Vers le haut de la série, les dépôts terrigènes s'affinent en une succession de siltites et argilites riches en sulfures et matière organique, à nodules fossilifères (niveau des "Mamelons rouges", Tissot & Noesmoen, 1958). Ces niveaux sont datés du Coniacien au Campanien par des faunes d'ammonites et d'inocérames (Paris, 1981). Ils passent en continuité à des cherts noirs riches en matière organique et sulfures ("phtanites" de P. Routhier, 1953) Maastrichtiens à Paléocène basal. Ces dépôts caractérisent un contexte hémipélagique à pélagique et un environnement anoxique consécutif à la subsidence thermique post-rift. Dans le nord du territoire la partie sommitale de cet ensemble passe progressivement et en conformité à des micrites pélagiques à organismes planctoniques paléocènes.
Ces formations sédimentaires ont leurs équivalents en Nouvelle-Zélande : "Coal measures" pour la "Formation à charbon", Whangai formation pour les cherts noirs (Moore, 1988), Amuri limestone pour les micrites paléocènes (Hollis et al., 2005).
Le flysch éocène (Gonord, 1977) se dépose en réponse à l'entrée progressive de la ride de Norfolk dans la zone de convergence.

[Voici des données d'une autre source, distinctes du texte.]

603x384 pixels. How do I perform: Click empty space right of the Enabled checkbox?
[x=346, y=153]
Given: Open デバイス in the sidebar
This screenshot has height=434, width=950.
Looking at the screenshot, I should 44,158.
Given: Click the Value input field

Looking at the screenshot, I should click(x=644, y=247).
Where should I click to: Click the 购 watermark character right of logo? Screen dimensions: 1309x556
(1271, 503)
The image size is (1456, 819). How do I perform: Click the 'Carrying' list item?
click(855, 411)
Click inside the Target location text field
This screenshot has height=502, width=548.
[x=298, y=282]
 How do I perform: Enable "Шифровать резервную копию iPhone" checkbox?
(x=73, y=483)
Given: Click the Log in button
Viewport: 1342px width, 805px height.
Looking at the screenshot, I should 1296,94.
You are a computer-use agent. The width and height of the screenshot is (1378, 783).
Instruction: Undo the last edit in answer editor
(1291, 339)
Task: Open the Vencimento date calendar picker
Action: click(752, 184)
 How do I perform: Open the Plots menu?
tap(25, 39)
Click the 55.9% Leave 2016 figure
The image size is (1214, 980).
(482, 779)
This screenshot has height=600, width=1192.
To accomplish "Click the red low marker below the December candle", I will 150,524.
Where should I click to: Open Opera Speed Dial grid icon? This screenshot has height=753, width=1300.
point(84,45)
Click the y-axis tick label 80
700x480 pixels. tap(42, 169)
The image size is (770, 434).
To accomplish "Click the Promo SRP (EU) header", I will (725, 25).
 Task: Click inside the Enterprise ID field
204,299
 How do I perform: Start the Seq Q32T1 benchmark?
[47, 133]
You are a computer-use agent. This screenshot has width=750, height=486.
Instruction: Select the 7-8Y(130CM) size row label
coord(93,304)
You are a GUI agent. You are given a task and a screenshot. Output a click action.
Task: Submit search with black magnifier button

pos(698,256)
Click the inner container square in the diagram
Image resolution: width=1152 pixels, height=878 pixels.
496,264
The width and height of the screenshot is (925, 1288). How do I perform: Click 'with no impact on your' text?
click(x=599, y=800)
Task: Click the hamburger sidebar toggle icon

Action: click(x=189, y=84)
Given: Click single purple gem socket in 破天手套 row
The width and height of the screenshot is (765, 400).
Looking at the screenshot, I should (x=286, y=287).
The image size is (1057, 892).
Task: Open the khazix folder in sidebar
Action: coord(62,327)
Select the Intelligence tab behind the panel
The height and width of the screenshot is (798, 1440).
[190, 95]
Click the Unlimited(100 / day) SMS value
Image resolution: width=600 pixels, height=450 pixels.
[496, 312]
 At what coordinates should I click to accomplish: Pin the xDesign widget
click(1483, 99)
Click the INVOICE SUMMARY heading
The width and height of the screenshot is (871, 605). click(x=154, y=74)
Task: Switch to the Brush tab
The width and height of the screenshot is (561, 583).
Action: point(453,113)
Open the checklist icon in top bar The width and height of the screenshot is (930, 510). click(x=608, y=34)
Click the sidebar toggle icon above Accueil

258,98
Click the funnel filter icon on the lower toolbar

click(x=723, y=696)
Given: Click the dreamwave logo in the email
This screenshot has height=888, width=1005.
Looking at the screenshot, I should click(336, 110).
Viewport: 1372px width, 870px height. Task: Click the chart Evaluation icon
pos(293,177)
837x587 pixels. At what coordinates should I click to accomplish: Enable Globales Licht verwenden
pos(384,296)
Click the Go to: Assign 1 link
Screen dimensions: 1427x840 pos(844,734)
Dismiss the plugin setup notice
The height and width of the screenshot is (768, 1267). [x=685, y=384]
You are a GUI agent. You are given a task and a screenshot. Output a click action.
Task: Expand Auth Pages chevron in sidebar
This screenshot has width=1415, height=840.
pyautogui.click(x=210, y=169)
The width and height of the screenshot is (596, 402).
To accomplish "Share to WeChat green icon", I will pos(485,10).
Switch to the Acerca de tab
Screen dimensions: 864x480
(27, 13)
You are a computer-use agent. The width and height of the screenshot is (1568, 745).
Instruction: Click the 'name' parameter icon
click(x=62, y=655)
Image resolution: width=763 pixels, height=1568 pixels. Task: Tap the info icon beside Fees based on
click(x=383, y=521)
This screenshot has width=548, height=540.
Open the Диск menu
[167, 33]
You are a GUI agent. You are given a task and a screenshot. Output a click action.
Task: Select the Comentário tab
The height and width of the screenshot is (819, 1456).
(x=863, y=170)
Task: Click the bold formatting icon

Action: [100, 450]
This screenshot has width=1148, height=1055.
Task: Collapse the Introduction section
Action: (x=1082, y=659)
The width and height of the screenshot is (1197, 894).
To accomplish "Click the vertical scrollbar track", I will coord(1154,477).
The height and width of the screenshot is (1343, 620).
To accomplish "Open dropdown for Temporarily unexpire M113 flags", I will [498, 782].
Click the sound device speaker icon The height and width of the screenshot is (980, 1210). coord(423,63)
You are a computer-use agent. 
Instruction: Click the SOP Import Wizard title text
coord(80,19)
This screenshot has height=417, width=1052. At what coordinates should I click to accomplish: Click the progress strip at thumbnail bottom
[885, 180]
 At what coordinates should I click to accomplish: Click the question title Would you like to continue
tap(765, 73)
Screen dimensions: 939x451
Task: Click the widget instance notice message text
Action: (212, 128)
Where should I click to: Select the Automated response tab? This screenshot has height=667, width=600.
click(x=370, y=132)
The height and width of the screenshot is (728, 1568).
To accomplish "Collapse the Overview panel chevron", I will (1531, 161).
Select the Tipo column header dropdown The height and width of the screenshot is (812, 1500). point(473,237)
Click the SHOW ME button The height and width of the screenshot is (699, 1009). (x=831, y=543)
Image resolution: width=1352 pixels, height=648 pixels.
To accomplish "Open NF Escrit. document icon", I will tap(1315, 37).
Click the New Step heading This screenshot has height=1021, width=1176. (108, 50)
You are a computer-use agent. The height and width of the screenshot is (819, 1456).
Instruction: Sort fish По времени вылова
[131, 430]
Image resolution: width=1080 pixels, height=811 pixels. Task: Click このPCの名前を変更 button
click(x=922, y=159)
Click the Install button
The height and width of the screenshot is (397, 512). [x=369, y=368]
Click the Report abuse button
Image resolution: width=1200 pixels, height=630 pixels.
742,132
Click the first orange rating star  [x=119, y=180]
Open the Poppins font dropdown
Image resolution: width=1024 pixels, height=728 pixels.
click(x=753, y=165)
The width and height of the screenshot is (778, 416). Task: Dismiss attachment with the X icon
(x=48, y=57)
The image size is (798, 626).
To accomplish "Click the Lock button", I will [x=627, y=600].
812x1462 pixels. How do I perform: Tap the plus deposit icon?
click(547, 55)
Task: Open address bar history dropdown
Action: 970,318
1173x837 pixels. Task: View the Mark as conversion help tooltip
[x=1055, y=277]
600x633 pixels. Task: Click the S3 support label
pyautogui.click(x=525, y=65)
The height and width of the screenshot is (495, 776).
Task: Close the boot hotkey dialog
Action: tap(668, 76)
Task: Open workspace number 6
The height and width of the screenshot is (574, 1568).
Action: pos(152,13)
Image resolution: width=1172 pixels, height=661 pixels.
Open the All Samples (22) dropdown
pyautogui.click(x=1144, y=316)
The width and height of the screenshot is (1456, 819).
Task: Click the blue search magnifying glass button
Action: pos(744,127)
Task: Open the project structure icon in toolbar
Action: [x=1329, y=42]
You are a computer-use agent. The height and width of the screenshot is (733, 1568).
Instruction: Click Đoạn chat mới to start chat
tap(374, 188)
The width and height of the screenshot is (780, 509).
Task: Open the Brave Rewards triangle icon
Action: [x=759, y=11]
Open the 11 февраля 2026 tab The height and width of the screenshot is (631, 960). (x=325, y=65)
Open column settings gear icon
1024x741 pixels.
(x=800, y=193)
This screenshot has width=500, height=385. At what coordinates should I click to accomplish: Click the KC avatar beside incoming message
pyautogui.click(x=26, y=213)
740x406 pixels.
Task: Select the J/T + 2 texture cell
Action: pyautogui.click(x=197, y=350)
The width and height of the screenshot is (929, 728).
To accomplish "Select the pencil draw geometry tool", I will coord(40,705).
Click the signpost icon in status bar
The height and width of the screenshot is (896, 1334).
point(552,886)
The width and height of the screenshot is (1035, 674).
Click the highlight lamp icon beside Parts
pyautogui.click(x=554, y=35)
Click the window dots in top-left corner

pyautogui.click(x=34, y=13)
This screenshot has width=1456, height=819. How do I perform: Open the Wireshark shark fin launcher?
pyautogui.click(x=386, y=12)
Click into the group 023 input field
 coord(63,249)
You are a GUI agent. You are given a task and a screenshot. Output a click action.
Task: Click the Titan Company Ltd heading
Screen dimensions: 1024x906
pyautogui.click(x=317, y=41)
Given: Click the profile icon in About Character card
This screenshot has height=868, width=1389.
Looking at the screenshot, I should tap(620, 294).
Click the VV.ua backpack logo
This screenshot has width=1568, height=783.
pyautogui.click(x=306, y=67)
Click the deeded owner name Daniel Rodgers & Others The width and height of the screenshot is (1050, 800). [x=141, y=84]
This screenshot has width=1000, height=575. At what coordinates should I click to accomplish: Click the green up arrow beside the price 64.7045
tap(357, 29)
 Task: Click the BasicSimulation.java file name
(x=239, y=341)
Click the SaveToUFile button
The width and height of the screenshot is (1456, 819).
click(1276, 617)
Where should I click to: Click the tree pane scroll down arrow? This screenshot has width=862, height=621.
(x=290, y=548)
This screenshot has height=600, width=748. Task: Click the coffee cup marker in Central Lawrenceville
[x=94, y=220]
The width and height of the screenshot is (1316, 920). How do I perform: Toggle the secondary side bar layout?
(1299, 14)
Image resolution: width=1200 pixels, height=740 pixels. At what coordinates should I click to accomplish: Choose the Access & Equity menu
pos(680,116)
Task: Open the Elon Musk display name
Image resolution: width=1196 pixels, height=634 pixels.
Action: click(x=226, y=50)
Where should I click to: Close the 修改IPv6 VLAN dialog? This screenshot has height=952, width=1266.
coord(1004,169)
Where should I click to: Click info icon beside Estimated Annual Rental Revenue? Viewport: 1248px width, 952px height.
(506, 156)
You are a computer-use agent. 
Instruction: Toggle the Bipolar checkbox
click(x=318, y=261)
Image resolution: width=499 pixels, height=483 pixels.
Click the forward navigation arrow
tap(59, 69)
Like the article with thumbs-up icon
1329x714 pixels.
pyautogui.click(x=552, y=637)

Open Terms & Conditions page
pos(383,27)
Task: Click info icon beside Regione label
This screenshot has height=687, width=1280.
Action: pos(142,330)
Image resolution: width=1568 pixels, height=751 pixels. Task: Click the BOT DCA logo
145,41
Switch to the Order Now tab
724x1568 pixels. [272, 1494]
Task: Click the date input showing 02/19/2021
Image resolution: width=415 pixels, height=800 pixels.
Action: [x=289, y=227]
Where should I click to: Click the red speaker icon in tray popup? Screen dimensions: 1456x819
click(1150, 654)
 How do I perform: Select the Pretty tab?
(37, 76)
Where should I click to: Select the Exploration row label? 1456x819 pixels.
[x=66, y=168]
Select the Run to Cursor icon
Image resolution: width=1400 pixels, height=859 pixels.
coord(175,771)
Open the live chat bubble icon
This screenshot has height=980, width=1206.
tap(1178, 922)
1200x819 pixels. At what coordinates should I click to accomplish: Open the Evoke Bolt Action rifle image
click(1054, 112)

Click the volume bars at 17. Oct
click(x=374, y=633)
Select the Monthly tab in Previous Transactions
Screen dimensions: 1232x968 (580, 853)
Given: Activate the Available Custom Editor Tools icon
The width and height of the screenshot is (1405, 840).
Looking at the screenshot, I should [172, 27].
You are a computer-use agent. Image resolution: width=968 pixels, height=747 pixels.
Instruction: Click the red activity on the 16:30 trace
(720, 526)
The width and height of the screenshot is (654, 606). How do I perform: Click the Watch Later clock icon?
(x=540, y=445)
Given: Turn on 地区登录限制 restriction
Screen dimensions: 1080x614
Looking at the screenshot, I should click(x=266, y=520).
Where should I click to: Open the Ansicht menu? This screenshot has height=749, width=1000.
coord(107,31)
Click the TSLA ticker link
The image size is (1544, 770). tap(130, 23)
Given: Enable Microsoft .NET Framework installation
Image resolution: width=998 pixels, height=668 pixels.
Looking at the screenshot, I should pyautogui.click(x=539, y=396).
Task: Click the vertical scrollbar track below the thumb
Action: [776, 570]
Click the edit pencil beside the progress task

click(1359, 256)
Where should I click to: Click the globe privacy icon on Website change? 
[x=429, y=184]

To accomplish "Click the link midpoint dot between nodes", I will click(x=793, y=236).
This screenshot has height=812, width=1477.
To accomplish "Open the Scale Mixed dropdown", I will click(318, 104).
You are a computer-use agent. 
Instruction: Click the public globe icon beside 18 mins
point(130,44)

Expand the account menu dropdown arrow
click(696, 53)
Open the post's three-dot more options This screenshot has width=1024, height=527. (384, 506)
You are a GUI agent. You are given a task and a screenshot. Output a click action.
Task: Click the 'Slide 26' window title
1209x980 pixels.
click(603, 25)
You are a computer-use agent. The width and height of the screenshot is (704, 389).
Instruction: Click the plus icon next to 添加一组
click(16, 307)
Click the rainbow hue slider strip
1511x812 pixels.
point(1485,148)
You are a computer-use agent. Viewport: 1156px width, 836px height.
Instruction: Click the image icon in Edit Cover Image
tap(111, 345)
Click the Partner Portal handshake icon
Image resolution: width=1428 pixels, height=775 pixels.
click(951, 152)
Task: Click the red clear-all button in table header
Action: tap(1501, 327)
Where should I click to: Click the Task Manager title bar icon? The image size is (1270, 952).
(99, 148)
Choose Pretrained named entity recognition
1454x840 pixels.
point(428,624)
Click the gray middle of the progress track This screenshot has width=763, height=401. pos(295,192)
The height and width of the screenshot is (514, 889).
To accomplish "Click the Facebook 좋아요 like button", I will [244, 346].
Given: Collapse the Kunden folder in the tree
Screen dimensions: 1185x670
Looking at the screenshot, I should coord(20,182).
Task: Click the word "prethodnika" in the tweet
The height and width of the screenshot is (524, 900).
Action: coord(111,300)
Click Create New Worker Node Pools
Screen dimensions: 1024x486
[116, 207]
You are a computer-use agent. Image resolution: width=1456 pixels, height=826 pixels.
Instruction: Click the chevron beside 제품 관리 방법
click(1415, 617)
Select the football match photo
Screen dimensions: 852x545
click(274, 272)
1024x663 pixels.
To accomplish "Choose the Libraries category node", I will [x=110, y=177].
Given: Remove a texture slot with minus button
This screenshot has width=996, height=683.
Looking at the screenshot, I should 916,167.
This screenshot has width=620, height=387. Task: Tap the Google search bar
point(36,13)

Ces dépôts dont le caractère turbiditiques est de plus en plus affirmé au cours du temps, sont en continuité sédimentaire avec les précédents au Nord et discordants sur l'avant pays au Sud. Ils correspondent à une méga-séquence de plus en plus grossière tendant vers un olistostrome sommital qui précède l'obduction des nappes ophiolitiques. Ils présentent une double alimentation caractéristique, en provenance des unités de la plaque subduite (ride de Norfolk) et du complexe d'accrétion avant arc (unité de Poya ou bassin sud loyaltien).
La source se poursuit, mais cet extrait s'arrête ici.